Exercise material =
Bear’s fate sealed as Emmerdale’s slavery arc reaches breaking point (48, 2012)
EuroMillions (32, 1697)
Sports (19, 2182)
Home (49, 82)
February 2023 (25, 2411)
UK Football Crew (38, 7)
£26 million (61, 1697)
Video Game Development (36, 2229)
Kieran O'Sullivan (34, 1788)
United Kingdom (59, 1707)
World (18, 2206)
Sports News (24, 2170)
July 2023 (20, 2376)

---

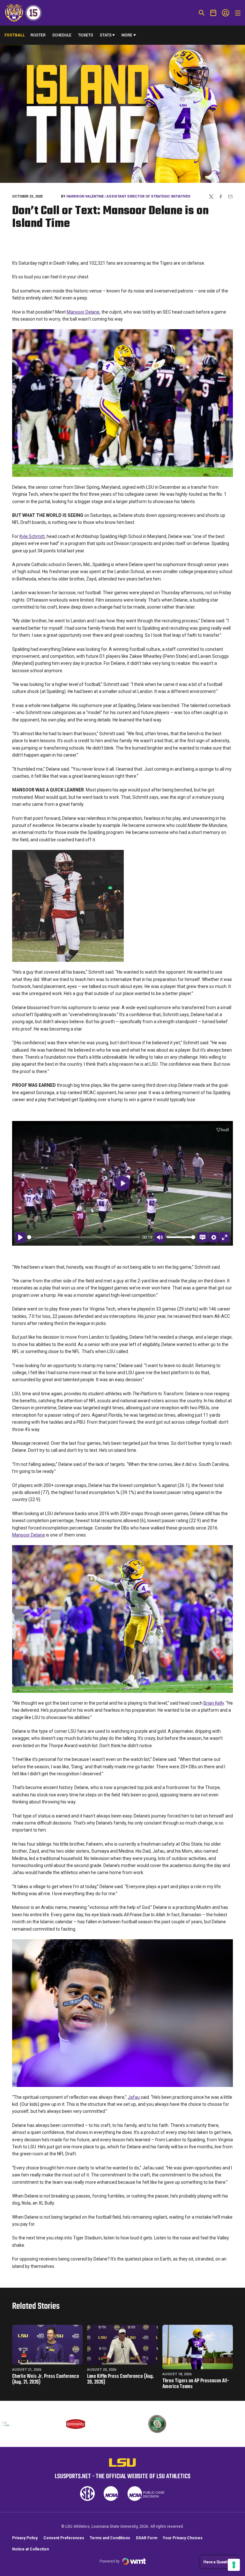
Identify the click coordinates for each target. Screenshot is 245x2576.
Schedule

Problem statement = With the line holding "EuroMillions (32, 1697)" as the first and the line holding "July 2023 (20, 2376)" as the last, please transcribe exactly the lines of the material above in that range and nothing else.

Task solution =
EuroMillions (32, 1697)
Sports (19, 2182)
Home (49, 82)
February 2023 (25, 2411)
UK Football Crew (38, 7)
£26 million (61, 1697)
Video Game Development (36, 2229)
Kieran O'Sullivan (34, 1788)
United Kingdom (59, 1707)
World (18, 2206)
Sports News (24, 2170)
July 2023 (20, 2376)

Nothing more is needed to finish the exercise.